### Work to do
A: According to the film review, what was the budget of 1998's Rush Hour?
B: Rewrite the part of the film review that opens with the words containing "Jackie plays Chon" and closes with "100 years later.", putting "table tennis" in place of "ping pong".

Sometimes formula is a good thing. Especially if it’s amenable to a little experimentation – tinkering with the variables. After Jackie Chan teamed up with Chris Tucker for the biggest success either of them has had, 1998’s Rush Hour (nearly $200 million box-office worldwide on a $35 million budget), the only question was, which would come first, a subspecies or a sequel? Tucker is reportedly holding out for $20 mil. to do Rush Hour 2, so that’s a no-brainer. All that was left was the matter of how the profitable equation – dropping Chan’s ingenuous Oriental athleticism into a devoutly American setting, putting him on a mission, and pairing him with a lovable Yankee loser played by an actor with some rep but not a steep price -- could be tweaked just enough to make it seem different without making it unrecognizable.
There were several possibilities: Buddhist monk Jackie joins one-eyed stock-car driver Skeet Ulrich as crew chief of the first NASCAR entry sponsored by the Dalai Lama, which is in danger of sabotage by Pat Buchanan flunkies who want to scuttle NAFTA; take-out delivery boy Jackie joins alcoholic astronaut Benecio Del Toro on a shuttle mission to solve world hunger by creating a lo mein noodle that self-replicates in zero-G, which is in danger of sabotage by a stowaway cyborg Ronald McDonald; Hunan rapcore guitarist Jackie joins kleptomaniac songwriter Ryan Phillipe to play an anthem of world peace at a U.N. conference on world disarmament, which is in danger of sabotage by a rich Welsh slingshot manufacturer, etc. But what finally won out was something that was not only an obvious choice – the Western – but is an improvement on the original.
Jackie plays Chon Wang, a screw-up guard at the Forbidden City in 1881 China who’s a last-minute addition to a Nevada-bound trio of royal badasses dispatched to rescue a kidnapped princess (Lucy Liu). Chance quickly throws him in with chivalrous aspiring trainrobber Roy O’Bannon (Owen Wilson), who doesn’t quite have his own act together yet but shows a lot of promise, and who seems oddly more Zen-friendly than Chon. Hemispheres and personalities collide in a fashion that wouldn’t be rivaled until Forrest Gump played ping pong in Beijing 100 years later.

### Extracted information
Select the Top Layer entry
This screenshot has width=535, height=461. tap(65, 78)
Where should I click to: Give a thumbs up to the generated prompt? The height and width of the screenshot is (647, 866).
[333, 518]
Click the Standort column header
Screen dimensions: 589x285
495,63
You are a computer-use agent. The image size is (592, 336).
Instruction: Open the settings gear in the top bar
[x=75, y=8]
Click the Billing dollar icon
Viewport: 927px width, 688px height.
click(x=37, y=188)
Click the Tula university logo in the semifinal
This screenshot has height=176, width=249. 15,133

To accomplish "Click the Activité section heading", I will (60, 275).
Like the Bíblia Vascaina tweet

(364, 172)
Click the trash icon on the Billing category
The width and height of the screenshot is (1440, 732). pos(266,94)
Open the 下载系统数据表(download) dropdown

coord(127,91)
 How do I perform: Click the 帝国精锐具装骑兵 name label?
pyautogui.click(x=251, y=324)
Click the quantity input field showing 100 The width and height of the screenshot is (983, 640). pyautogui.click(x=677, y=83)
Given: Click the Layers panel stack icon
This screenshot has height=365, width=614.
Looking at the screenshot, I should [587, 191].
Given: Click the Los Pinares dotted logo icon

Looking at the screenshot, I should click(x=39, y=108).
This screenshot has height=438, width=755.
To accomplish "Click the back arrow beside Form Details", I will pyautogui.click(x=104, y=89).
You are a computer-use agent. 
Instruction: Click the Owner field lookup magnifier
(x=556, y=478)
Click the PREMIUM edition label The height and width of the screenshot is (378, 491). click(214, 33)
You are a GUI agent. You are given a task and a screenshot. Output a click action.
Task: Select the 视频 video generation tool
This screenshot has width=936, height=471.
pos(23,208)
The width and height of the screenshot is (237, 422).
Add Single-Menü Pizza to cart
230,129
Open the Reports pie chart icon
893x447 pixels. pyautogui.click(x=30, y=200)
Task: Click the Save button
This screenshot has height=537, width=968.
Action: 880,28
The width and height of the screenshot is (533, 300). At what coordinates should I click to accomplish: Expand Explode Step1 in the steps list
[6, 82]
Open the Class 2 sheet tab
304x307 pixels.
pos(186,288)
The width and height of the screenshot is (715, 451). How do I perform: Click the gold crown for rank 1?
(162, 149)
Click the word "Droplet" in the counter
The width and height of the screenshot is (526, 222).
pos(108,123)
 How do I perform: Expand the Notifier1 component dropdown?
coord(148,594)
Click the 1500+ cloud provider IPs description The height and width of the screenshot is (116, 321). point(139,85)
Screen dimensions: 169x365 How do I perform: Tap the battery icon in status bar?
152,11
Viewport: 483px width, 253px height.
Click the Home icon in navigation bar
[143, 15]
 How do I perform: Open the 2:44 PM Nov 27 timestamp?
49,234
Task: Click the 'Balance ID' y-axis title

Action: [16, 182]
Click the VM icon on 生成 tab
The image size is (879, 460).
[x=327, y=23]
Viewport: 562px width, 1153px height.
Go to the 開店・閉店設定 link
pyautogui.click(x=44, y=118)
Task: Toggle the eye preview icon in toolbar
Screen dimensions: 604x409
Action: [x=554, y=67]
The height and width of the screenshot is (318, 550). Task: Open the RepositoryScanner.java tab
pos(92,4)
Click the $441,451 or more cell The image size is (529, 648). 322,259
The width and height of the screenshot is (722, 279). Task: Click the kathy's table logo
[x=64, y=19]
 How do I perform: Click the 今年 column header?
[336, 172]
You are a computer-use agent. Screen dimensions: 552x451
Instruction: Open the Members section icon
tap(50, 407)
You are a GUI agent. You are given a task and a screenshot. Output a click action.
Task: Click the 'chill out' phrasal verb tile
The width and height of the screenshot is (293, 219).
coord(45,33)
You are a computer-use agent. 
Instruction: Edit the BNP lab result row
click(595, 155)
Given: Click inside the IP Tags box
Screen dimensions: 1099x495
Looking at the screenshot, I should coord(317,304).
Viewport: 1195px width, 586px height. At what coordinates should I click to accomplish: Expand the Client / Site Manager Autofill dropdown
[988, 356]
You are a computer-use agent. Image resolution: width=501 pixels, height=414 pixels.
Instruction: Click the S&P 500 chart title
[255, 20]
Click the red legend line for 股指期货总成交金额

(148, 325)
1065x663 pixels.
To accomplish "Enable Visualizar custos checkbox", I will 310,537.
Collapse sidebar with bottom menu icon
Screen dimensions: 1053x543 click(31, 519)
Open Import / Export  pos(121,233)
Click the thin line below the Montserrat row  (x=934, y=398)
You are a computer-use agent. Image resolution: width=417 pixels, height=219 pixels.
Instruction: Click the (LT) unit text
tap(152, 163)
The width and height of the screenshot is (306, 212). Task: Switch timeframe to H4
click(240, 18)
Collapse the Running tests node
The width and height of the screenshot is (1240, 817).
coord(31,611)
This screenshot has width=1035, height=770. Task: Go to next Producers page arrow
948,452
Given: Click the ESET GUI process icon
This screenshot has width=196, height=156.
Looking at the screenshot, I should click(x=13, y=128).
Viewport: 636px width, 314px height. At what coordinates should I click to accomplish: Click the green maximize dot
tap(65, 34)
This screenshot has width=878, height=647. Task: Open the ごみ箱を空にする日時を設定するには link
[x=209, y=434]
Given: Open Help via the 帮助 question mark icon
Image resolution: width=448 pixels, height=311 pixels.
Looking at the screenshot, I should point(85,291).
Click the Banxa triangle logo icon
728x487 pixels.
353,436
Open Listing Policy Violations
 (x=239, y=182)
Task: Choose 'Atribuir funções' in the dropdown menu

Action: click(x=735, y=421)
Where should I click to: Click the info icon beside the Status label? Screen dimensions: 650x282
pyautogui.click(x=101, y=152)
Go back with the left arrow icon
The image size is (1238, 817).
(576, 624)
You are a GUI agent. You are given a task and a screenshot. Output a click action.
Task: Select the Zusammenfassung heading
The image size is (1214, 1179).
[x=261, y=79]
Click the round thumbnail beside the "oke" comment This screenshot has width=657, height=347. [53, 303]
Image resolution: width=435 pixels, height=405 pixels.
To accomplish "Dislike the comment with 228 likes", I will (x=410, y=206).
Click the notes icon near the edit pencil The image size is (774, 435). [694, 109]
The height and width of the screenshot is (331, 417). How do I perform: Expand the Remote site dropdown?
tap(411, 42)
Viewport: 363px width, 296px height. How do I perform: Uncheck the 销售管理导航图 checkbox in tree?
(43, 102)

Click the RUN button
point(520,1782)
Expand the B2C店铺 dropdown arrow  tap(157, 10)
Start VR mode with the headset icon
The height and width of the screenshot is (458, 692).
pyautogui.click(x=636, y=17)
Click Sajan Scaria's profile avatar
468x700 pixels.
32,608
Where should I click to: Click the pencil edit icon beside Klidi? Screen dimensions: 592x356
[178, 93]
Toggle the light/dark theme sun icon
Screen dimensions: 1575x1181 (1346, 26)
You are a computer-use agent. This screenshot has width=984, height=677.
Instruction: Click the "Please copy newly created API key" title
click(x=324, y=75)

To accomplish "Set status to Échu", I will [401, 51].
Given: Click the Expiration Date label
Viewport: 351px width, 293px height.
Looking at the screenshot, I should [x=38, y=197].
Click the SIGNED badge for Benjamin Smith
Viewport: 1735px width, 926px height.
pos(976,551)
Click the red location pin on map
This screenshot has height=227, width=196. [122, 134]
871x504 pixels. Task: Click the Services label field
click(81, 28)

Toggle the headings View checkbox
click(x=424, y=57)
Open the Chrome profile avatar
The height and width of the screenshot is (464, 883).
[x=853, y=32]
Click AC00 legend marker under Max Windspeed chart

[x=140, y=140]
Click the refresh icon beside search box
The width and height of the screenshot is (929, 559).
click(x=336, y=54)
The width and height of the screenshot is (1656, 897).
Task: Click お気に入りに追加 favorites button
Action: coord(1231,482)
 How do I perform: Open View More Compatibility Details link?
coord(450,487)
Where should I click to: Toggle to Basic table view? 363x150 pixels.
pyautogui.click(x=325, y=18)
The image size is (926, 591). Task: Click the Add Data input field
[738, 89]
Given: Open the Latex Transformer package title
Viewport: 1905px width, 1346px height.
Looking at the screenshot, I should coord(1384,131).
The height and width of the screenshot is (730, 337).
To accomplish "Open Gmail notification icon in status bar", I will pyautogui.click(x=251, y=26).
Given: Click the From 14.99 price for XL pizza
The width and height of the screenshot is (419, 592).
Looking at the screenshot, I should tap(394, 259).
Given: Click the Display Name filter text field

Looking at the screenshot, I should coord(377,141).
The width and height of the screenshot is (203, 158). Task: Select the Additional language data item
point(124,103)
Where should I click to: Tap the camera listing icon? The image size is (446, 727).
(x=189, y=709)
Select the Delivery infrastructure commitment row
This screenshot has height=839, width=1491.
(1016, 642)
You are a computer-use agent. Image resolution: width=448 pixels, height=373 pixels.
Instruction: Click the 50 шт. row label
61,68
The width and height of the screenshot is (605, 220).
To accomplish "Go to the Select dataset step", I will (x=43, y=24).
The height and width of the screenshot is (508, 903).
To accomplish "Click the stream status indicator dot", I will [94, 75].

### Exercise responses
A: $35 million

B:
Jackie plays Chon Wang, a screw-up guard at the Forbidden City in 1881 China who’s a last-minute addition to a Nevada-bound trio of royal badasses dispatched to rescue a kidnapped princess (Lucy Liu). Chance quickly throws him in with chivalrous aspiring trainrobber Roy O’Bannon (Owen Wilson), who doesn’t quite have his own act together yet but shows a lot of promise, and who seems oddly more Zen-friendly than Chon. Hemispheres and personalities collide in a fashion that wouldn’t be rivaled until Forrest Gump played table tennis in Beijing 100 years later.